Deswegen sind bisher nur sehr wenige Spiele der Reihe auch in den USA/in der EU erhältlich.
Der große Nachteil der Serie auf dem westlichen Markt ist, dass es keinen "Über-Modus" gibt. Es gibt keine ultimative Ausrüstung die dich irgendwann unsterblich macht.
Jeder Gegnertyp ist gegen ein bestimmtes Element schwach oder für bestimmte Waffentypen anfälliger als für andere.

Dann kommt noch die gigantische Itemvielfalt hinzu und die Tatsache, dass man halt immer Heiltränke mitnehmen muss. Und auch, dass die Rüstung aus so vielen unterschiedlichen Teilen zusammengesetzt wird, für die man häufig unterschiedliche Körperteile verletzen muss, was wieder bestimmte Waffentypen bevorzugen kann...

Alles in allem ist es halt ein sehr umfangreiches Spiel, bei dem man sich z.B. bei den etwas selteneren Materialien entweder informieren oder lange rumprobieren muss.
(Und dann ist da ja noch die Tatsache, dass die beste Rüstung gegen einen Gegner meist aus seinen eigenen Materialien besteht. Wenn man die erstmal gesammelt hat, braucht man fast nicht mehr gegen diesen Gegner anzutreten.)


Fazit:
- Das Spielprinzip hat einige Aspekte die nicht dem westlichen Standard entsprechen. Man muss die Gegner sehr oft besiegen um an Gegenstände zu kommen, es gibt unheimlich viele unterschiedliche Items die man kombinieren muss und man ist nie ein "Übermensch".
- Die Monster Hunter Reihe ist eher für tragbare Konsolen konzipiert, da die Japaner sehr gerne unterwegs miteinander zocken. Hier im Westen ist dies weit weniger ausgeprägt.
- Fehlende Werbung für die Reihe. Monster Hunter ist halt einfach nicht wirklich im Westen vermarktet worden, hat einen unglaublich geringen Bekanntheitsgrad.

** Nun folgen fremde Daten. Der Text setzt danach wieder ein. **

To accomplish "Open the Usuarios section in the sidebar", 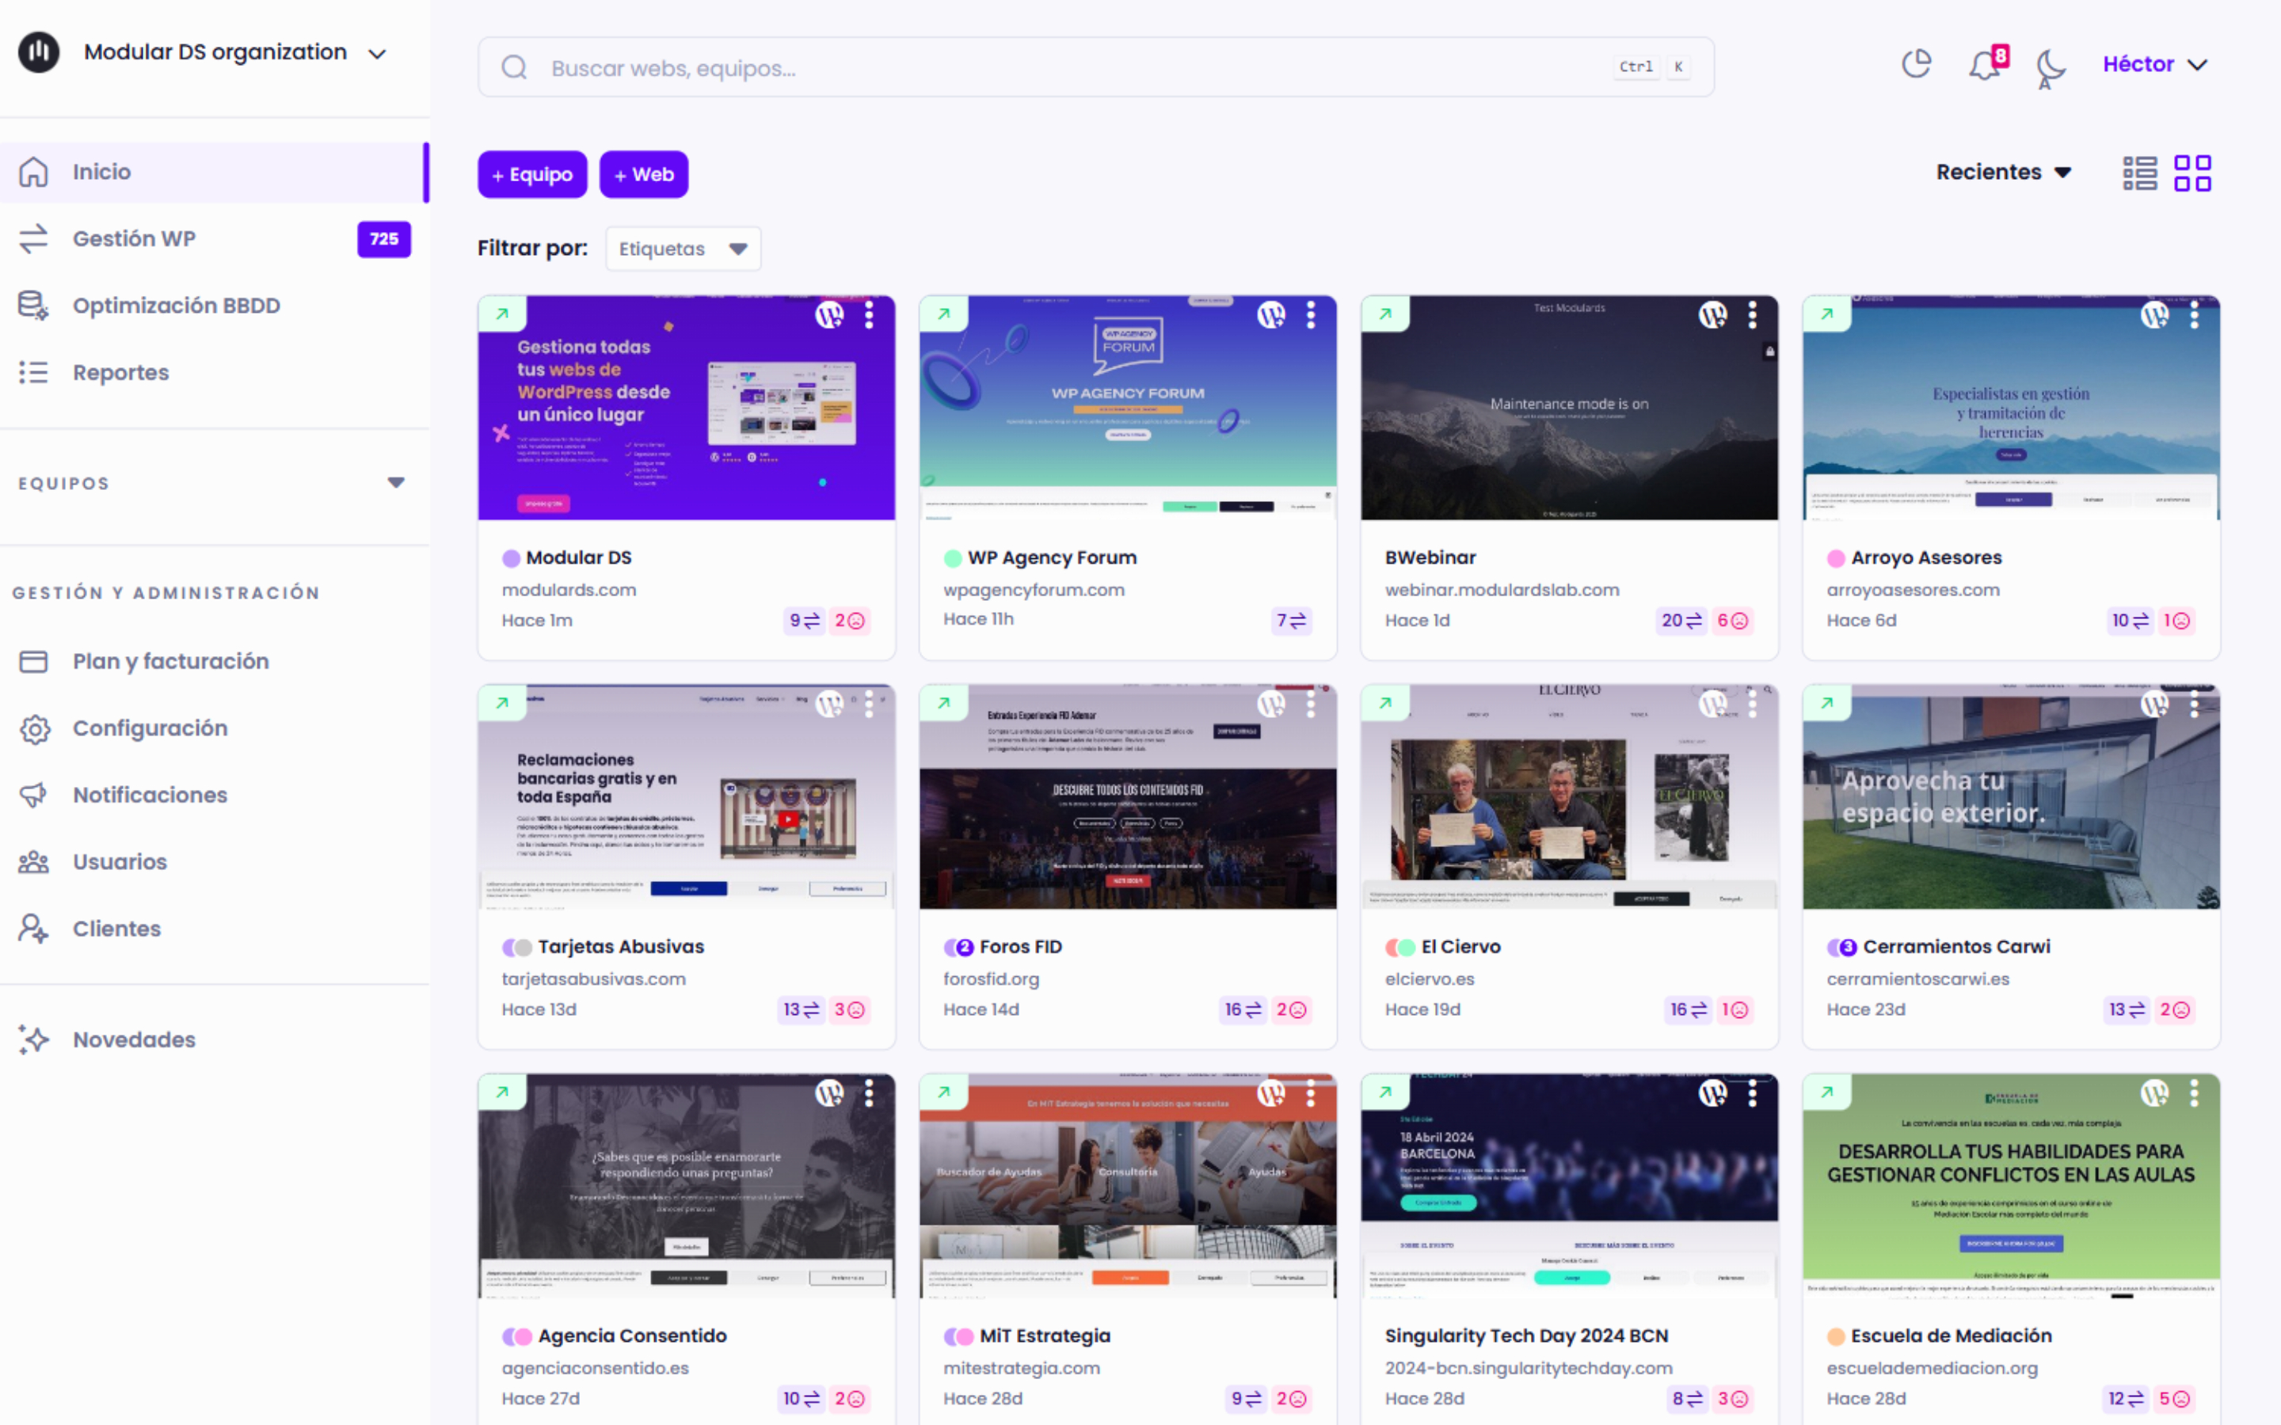I will pos(119,861).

Die Lösung des Ganzen erfordert aber leider Risikobereitschaft, welche sich die meisten Computerspiel-Firmen nicht leisten können.


----------



## Voij (11. September 2012)

springenderBusch schrieb:


> Soweit ich weiß ausschließlich Nintendokonsolen und halt das PCdingens in Japan.
> Stand kurz davor mir für Monster Hunter Tri die Wii zu holen, hab es schließlich gelassen.
> Sollte ein gutes Monster Hunter auf der neuen Wii U erscheinen bin ich vielleicht dazu geneigt mir nach 17 Jahren mal eine neue Konsole zu kaufen, vorausgesetzt das ganze Preis-Leistungspaket stimmt. Denn irgendwie reizt mich das Spiel.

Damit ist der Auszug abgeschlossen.